Iwona Liliana Woicka-Żuławska (born 1972 in Kraków) is a Polish civil servant and diplomat, between 2018 and 2023 serving as an ambassador to Norway.

== Life ==
Woicka-Żuławska has graduated from economics at the University of Warsaw. In 2008, she defended her doctorate at the SGH Warsaw School of Economics.

In 1997, she began her career at the Office of the Committee for European Integration of Poland, being responsible for negotiations of Polish accession to the European Union in the sphere of provision of services and information society. Since 2010, she was working at Foreign Policy Planning Department, Ministry of Foreign Affairs as a councillor for internal market and global socio-economic processes.

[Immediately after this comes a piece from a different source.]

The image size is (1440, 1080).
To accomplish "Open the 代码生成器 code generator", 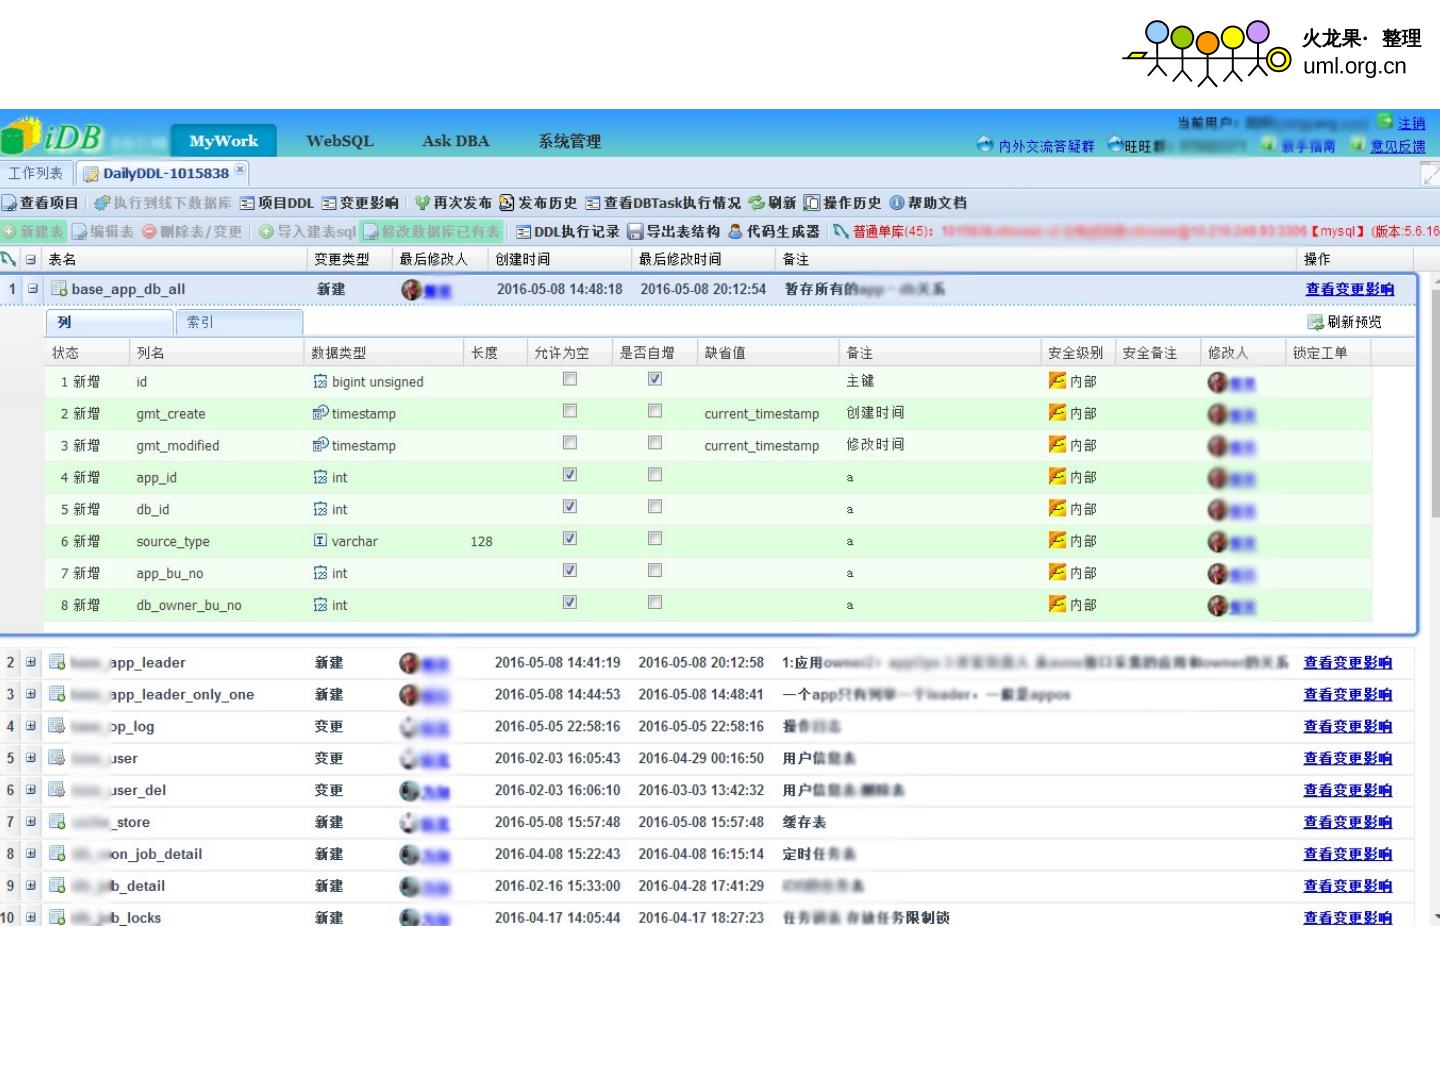I will [736, 232].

Between September 2010 and mid 2014 she was head of the economic unit at the embassy in London. Afterwards, she was deputy director at the MFA Department of Economic Cooperation, in charge of energy issues, cooperation with international economic organizations, and expansion on African and Latin American markets. In 2016, she became director of the Department.

In January 2018 Woicka-Żuławska was nominated Poland ambassador to Norway. She presented her letter of credence to the King Harald V of Norway on 15 March 2018. She ended her term on 31 October 2023.

Woicka-Żuławska is married. Besides Polish, she speaks English, Spanish, Italian, and French.